GHC and C++ (was RE: Creating COM objects and passing out pointers to them via a COM interface)

Tue, 4 Feb 2003 10:34:20 -0000

I'm replying to two threads at the same time and cross posting my reply,
because they are very relevant to each other. I'm sorry if anyone here ends
up seeing this more than once as a consequence.

[s]

------
> Sarah
>
> Did you get this problem sorted out?

Not directly. I ended up building an 'outer' COM component in C++ that
mapped an MSXML-like interface onto a simpler, internal COM component that
wraps up the Haskell code. This approach seems to work well - I might have
been able to build the necessary wrapper directly in Haskell using HDirect,
but I was becoming aware that I was probably starting to take up an
unreasonable amount of Sigbjorn's time with increasingly detailed questions
and I didn't have time to figure out the necessary intricacies from scratch.

HDirect seems very good, but I don't think it's currently in quite as stable
a state as the main GHC release. The problems I had in building a version
that works with the current GHC are an example of this. I'm not
complaining - it worked well in the end, but I do think it might be a 'good
thing' to consider rolling HDirect into the main GHC release at some point.

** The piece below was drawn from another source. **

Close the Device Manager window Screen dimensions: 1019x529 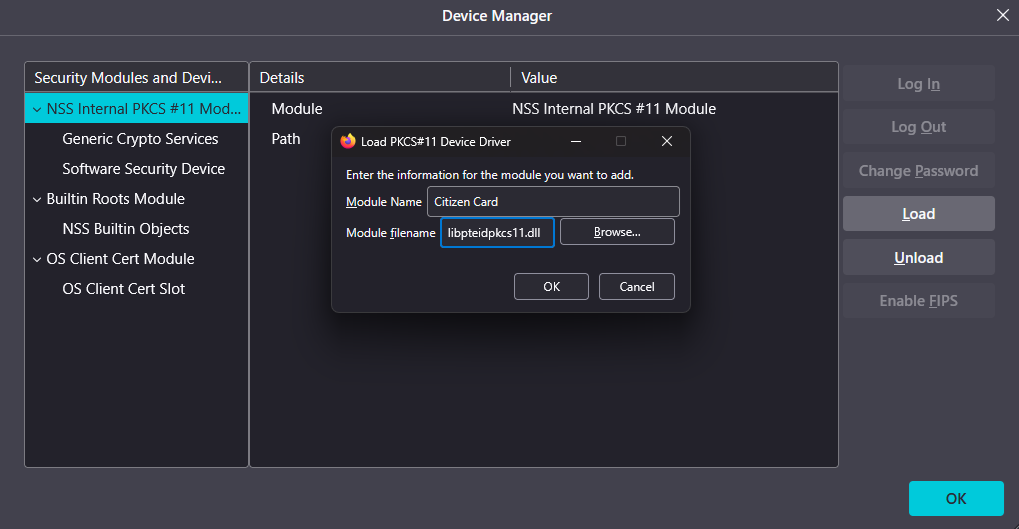click(1002, 15)
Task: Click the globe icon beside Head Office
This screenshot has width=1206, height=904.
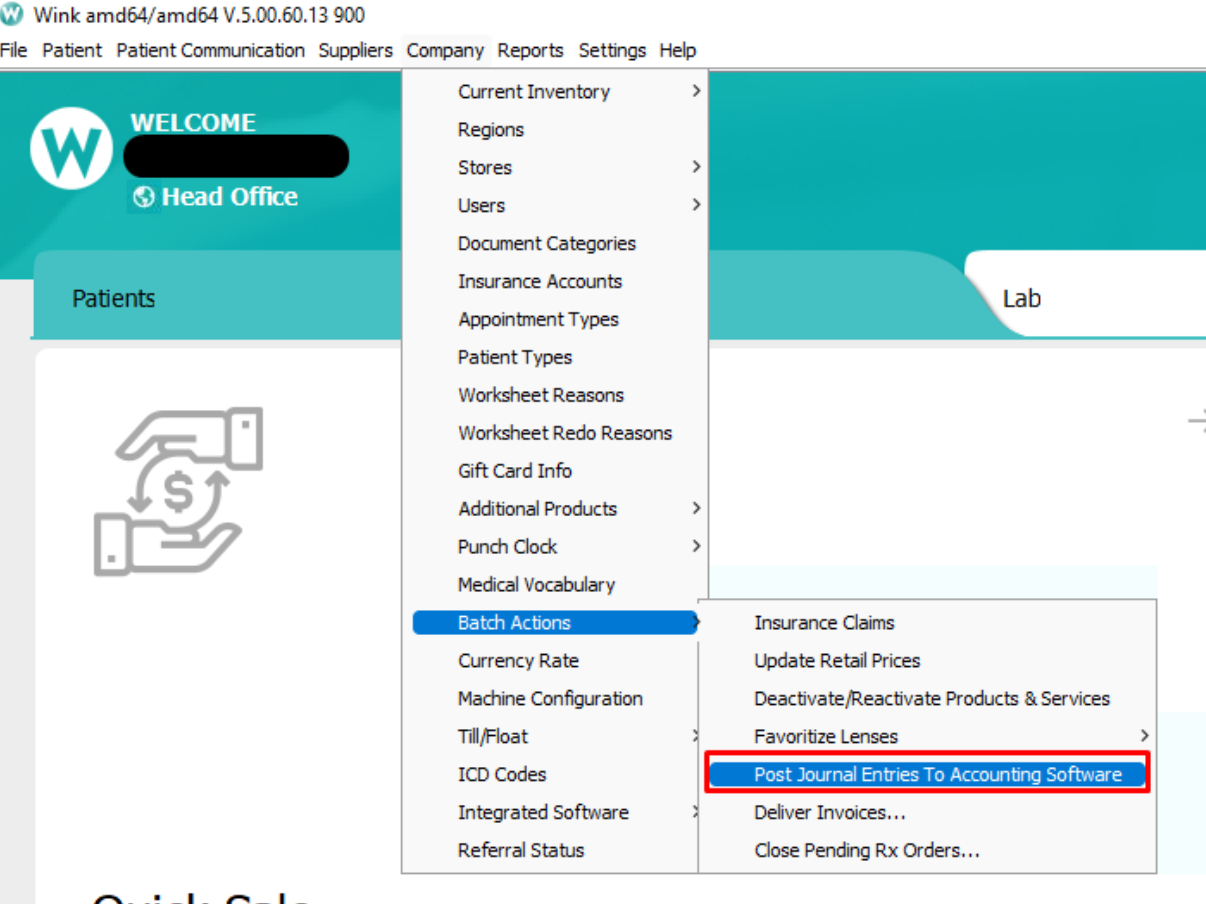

The other thing that bit me was exception handling, or rather the default
behaviour when an uncaught exception 'falls out' and reaches the top level
of the runtime system. Currently, the functionality appears to be to abort
the current process. Whilst this is probably desirable for a typical
application executable (be that console or GUI based), it is a problem if it
happens inside a COM component. My thinking is quite straightforward on
this. Preferred behaviour should really be for a call to a COM component to
fail returning an error code, rather than abort the calling process.
'Server-style' applications are usually expected to keep running when minor
faults occur, rather than terminate. HDirect/GHC's current behaviour makes
this difficult to achieve - I managed to successfully catch exceptions, but
the price was needing to use some code based on DeepSeq to force deep strict
evaluation for all state updates. This (seemingly) was the only way I could
stop exceptions from happening in the context of the automatically generated
COM wrapper - passing it a fully evaluated data structure was apparently the
only solution available. However, this does break the advantages of laziness
as applied to the current state of the object - it would be pretty neat, for
example, to be able to define a view of a database as the result of an
expression involving relational algebra combinators, with the query
evaluated one record at a time as the data is pulled back by the client
application. The need for DeepSeq forces strict evaluation, so this benefit
is lost. This is actually more of an issue than it might immediately seem -
many queries don't actually need to retrieve all of a record set before
useful things can be done. A particular example is updating a GUI, where a
list box reflects the results of a query. Lazy evaluation will allow the
screen to start updating more or less immediately even on a query that
returns thousands of records - strict evaluation might incur a delay of a
few seconds (for a very complex query or a large database) before updates
can start happening.

In an ideal world, what I'd dearly love to see would be an HDirect option
that allows a choice between existing functionality and having calls return
a failure code, or better still allowing a user-supplied handler function to
determine the correct course of action.

So, to sum up my wish list:

1. A facility to replace the default uncaught exception behaviour for COM
objects and similar shared library code

2. HDirect rolled into the main GHC tree

3. A facility within HDirect to create COM objects based on existing
(Haskell) data structures, returning an interface pointer as a return
parameter on a call to an existing COM object. (This was the question Simon
asked if I'd had an answer to - I've attached a copy below for reference).

Sarah

PS: I've not yet looked closely at the .NET integration in GHC yet, but I
can imagine myself having a very similar wish list in that case too.

--------
Hi again,

A slightly harder problem this time. I want to implement something that
looks something like the Microsoft XML parser. This is a very COM heavy
contraption that provides an interface that looks to client applications
like a tree of COM objects that reflects the internal structure of an XML
document.

The idea is, you start with the document object, make a method call
requesting the root node, and have a COM object that wraps that node
returned to you. You can then request the children of that node, and their
children and siblings, all which involves being passed back interface
pointers to COM objects. Effectively, there is one COM object per syntactic
item in the XML document.

I already have my document object working nicely. This is where the actual
database resides. I want to be able to spawn views of this database as COM
objects. When I've done this in the past (using ATL mostly, euuuugh), I've
used an IDL definition something like

   HRESULT CreateView([in,string] BSTR query, [out,retval] IDbView **);

What's the correct way to implement the necessary Haskell code to create the
coclass and return a pointer to it? I fiddled around for ages, but either
couldn't get GHC to like the types I was using, or when I finally got it to
compile, I found that my test harness was being passed an invalid COM
object. This should be simple stuff, so I'm sure someone will have done it!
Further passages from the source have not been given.